Mr. President-Elect, I cannot overemphasize the importance of setting up a mechanism for recruiting and vetting all potential candidates, via a small committee of three to five people that will be appointed by you. This committee, separate from a transition committee, and working mostly quietly behind the scenes and reporting directly to you, should be dominated mostly by people that are not too deeply political. I urge you to prioritize setting up such a committee now.
Permit me to conclude this note with a checklist of what I will call “hot-button” issues that will confront you beginning from the middle of April 2015. Many of them have been brewing for a while but kept under wraps by the outgoing administration ‘until after the elections’:
1. Risk of Fuel supply bottlenecks due to non-payment of “subsidies” and subsidy regime itself.
2. Shutdown of the crude oil export terminals due to disputes about levies (and bribes)
3. Position on the $2bn budget support loan from the World Bank and AfDB being rushed by Minister of Finance
4. Merging of duplicating agencies to save costs as recommended in the Oronsaye Report.
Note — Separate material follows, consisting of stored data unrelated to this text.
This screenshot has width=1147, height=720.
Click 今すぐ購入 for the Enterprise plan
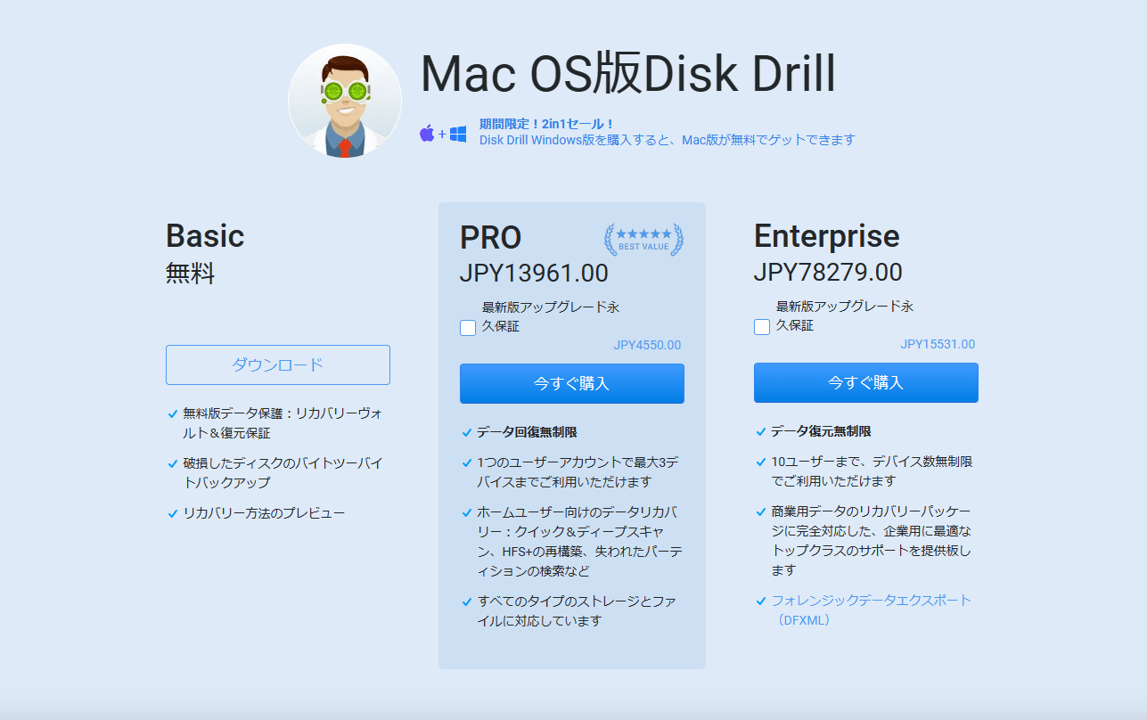[x=865, y=383]
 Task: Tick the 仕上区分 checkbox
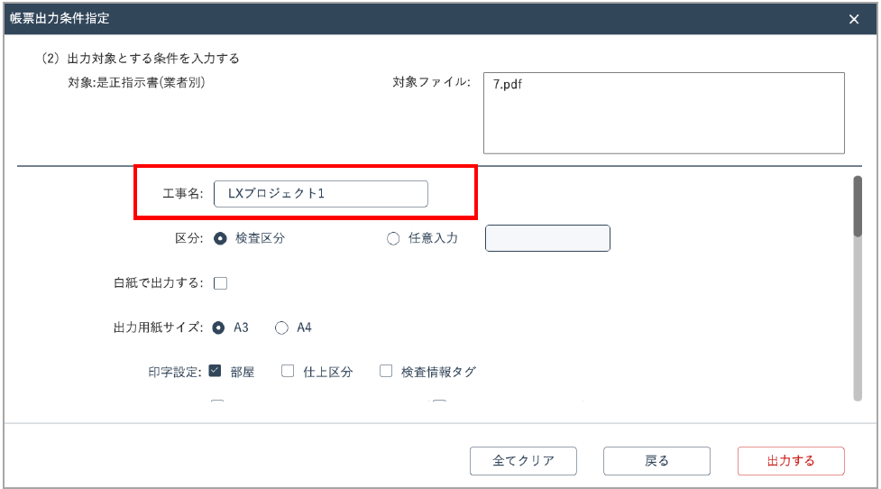tap(288, 371)
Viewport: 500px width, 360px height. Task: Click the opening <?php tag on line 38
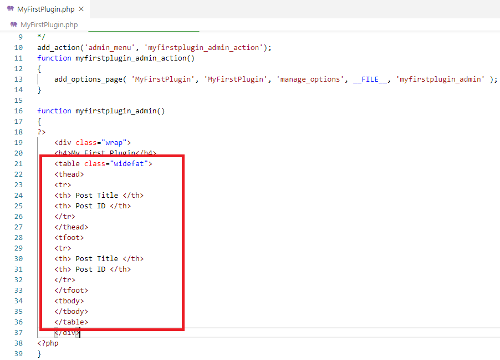click(48, 343)
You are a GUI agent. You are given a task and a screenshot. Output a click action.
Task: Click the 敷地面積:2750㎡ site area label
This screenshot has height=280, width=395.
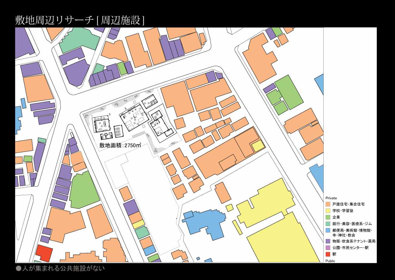click(x=120, y=145)
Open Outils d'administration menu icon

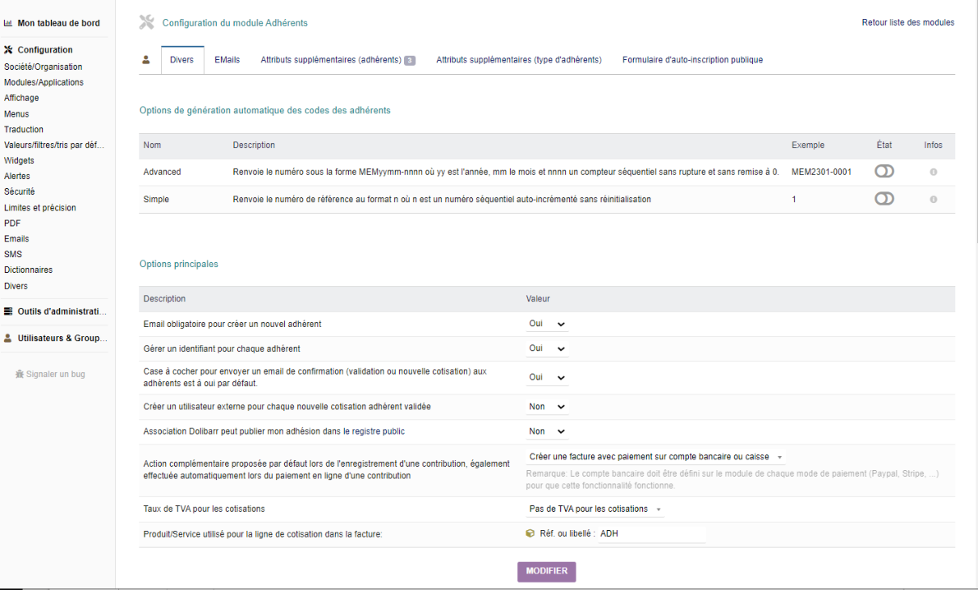(x=8, y=311)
5. Rushed nomination of executive director and President of Africa Development Bank by the Minister of Finance and the Presidency.
6. Security sector review and development of rapid response counter-insurgency strategy, particularly urgent depoliticization of the SSS and polluted branches of the armed forces.
7. Treasury Status – Extent of Salary & Pension Arrears, Crises in state finances, etc. at least 24 states are unable to pay salaries without bridging loans. There is a need to look very closely and early into the operations of the Federation Account. Insolvent states can only add to our inherited significant security and political challenges
8. Immediate Budget Review – Supplementary Budget to refocus tone and direction including the proposed review of VAT and luxury taxes.
9. Agricultural Inputs Prioritization for the 2015 cropping season to avoid a famine in 2015-2016. Maize prices have collapsed due to imports, while warehouses are filled with imported "duty-free" rice much below our farmers' production costs.
10. Quick Wins and Strategies – Electricity, Insurgency, Road Repairs, Abuja Renewal, etc.
11. A careful look at the exchange rate particularly the sustainability of the current resurgence of the Naira and the stock market and avoiding being blamed for any future exchange rate adjustment.
12. An early consideration of currency policy and operations, including recent redenomination, redesign and rationalization of notes and coins in light of the alleged massive seigniorage of the CBN in the last few months to finance elections and bail out the recently privatized Electricity Distribution companies.
Fortunately, I believe that the Hand of God was tilting in our favour from the very first day the APC was conceived. There are also tons of goodwill, and millions of talented people, especially young people, willing to support you and make a success of your presidency. I hope that this memo adds to the menu of suggestions you have on your table. I wish you all the best of luck sir, and will continue to work and pray for our collective success, to bring our nation back to the track of peace, progress and prosperity.
I am sure you know that you can always count on me to contribute in any way that improves our chances of success.